My middle school art students would probably enjoy the tablet for drawing applications on the computer. It was easy enough to get used to, as long as they don’t want to get extremely detailed. It was much more delicate than a mouse or touch pad. I would recommend the tablet to anyone who wanted it to “play” rather than as a professional tool.
Art Rage lends itself well to artists of all ages, though older users will probably get more benefit from using something of this caliber. Its many features, including stencils, metallic paint (way cool!) and tracing paper are a wonderful mix of tools to get started on your digital art project.

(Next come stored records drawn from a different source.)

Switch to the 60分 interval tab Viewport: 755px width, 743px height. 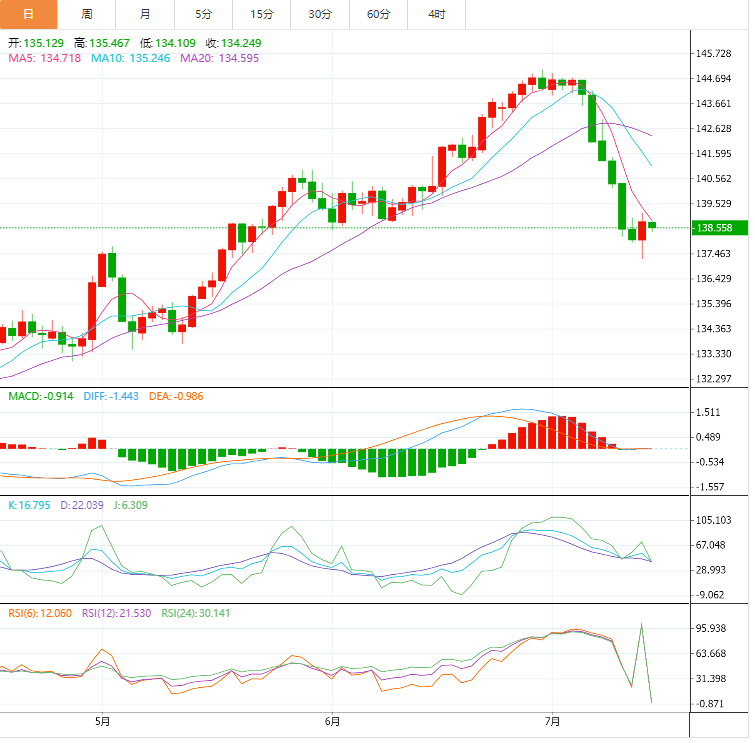[379, 14]
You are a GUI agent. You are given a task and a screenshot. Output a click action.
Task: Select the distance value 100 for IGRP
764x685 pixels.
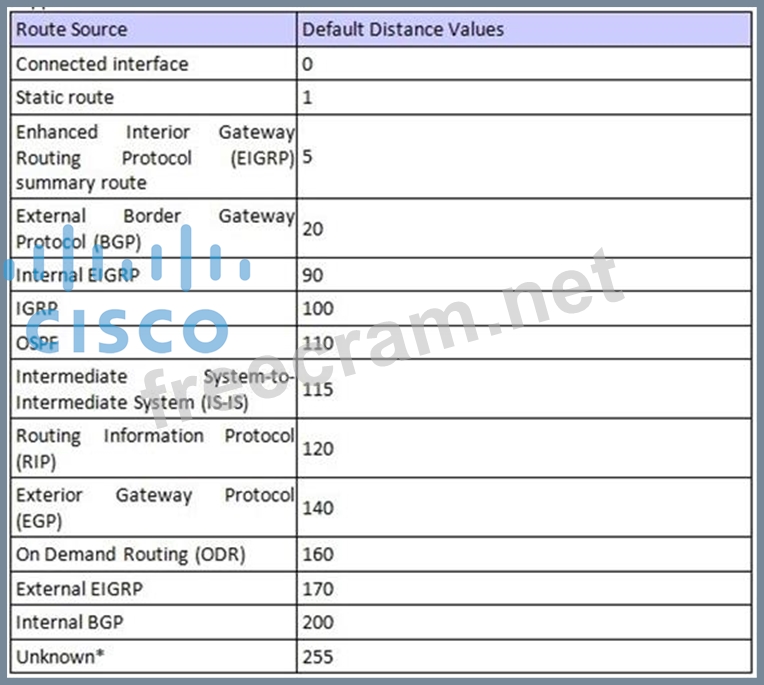(317, 309)
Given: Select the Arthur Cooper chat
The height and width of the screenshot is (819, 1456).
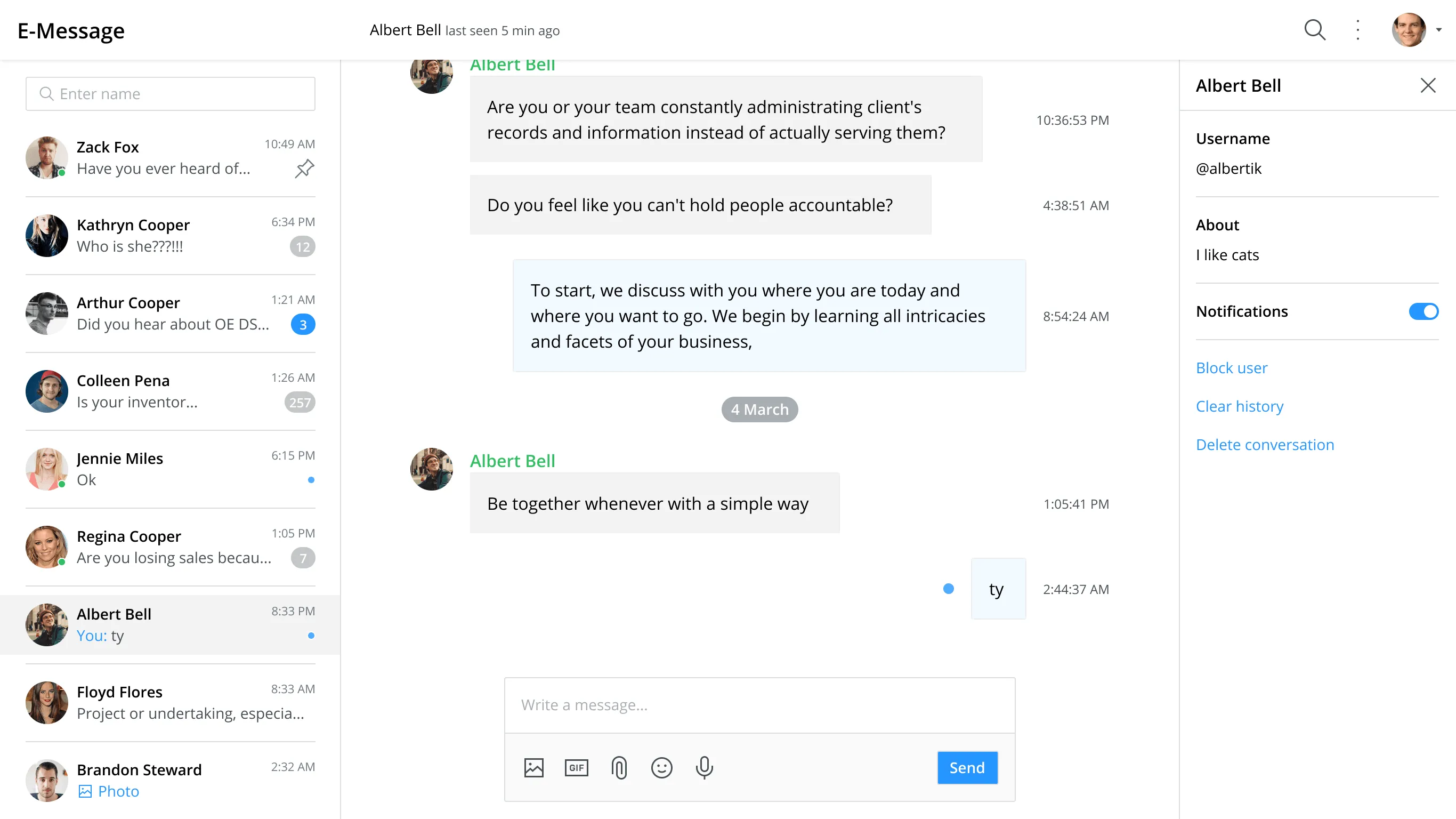Looking at the screenshot, I should (x=169, y=314).
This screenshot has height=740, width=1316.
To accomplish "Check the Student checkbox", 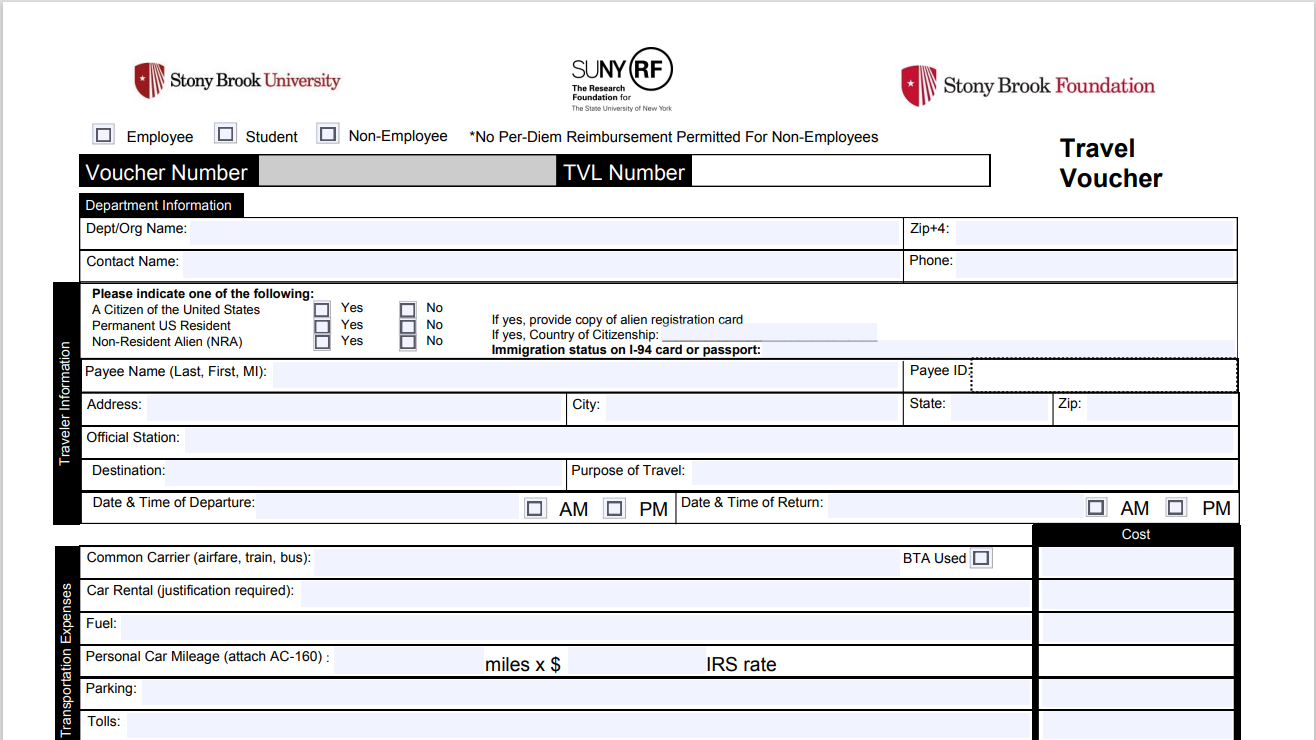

I absolutely love Art Rage. There I said it. I do. It’s the coolest art program out there that is SIMPLE. I can use it for doodling and playing, or I can use it for more sophisticated artwork. The paint looks like paint. The markers darken up if you use them in the same place just like a real marker. You can smear the paint right from a tube around the canvas and mix the colors just like you could with real paint: without the mess!